Agrarisch gebied viel volledig buiten de selectie-boot. Daarom zijn voor de Kievit, Grutto en Tureluur als broedvogel geen gebieden geselecteerd
Lange tijd vond ik de ontstane situatie ongelukkig, maar achteraf gezien is het een geluk dat het nooit voor de landbouw is uitgevoerd. De terreinbeherende organisaties hebben, in veel inmiddels Natura2000, gebieden blijk gegeven de verplichtingen van de Vogelrichtlijn aan hun laars te lappen. Je moet er niet aan denken dat ze een vorm van zeggenschap hadden gekregen over halve provincies.

“De Minister voor Stikstof en Natuur ziet kansen voor weidevogelbeheer” luidde recent nieuws. Dat “kansen” is te triest voor woorden, want minister Van der Wal, eigen-schuld-dikke-bult, heeft weinig meer dan kansen.

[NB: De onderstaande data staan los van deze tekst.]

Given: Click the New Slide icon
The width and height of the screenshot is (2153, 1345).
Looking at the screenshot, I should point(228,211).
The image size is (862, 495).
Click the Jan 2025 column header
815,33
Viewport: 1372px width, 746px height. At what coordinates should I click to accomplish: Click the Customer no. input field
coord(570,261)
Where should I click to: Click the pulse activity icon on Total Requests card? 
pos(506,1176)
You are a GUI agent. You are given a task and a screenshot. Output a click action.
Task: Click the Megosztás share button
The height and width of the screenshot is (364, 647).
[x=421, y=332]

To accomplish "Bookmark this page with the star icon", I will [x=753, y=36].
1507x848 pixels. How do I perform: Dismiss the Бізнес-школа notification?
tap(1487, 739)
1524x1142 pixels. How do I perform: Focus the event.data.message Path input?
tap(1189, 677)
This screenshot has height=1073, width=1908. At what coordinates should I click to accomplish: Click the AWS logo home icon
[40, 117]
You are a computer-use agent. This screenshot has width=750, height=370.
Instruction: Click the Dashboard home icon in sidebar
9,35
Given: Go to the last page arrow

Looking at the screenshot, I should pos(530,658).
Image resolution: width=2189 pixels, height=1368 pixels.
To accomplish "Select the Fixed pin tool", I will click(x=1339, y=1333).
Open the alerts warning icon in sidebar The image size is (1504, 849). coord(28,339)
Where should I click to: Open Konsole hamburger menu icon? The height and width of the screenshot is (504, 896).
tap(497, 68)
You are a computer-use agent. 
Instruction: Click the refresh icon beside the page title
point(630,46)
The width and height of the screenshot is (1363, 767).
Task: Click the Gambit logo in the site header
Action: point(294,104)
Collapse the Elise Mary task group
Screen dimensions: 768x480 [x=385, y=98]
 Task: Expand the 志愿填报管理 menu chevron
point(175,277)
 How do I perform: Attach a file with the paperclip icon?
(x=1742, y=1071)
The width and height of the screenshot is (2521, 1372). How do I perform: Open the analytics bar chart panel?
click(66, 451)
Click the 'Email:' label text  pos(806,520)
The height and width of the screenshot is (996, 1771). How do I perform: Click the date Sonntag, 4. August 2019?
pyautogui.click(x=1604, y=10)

De Vogelrichtlijn geeft Lidstaten, naast de verplichting tot aanwijzing van specifieke gebieden, vergaande mogelijkheden om voor alle vogelsoorten, ook buiten die gebieden, ingrijpende beschermingmaatregelen door te voeren. Dan moeten ze wel, conform artikel 3 van de VR, in wetgeving en een uitvoeringskader worden vastgelegd. Dat hebben de ambtenaren van onze Minister indertijd niet gedaan. Er is dan ook werk aan de winkel voor onze nieuwe stikstofminister. Ze moet een einde te maken aan het flapperende (weide)vogel beleid. De Nederlandse wetgeving moet in lijn komen met de Vogelrichtlijn.

En als er onverhoopt gepoetst gaat worden is mijn advies om dat in één moeite ook te doen met de Habitatrichtlijn. De nieuwe minister zal versteld staan hoe snel ze dan de angel uit het stikstofprobleem kan trekken.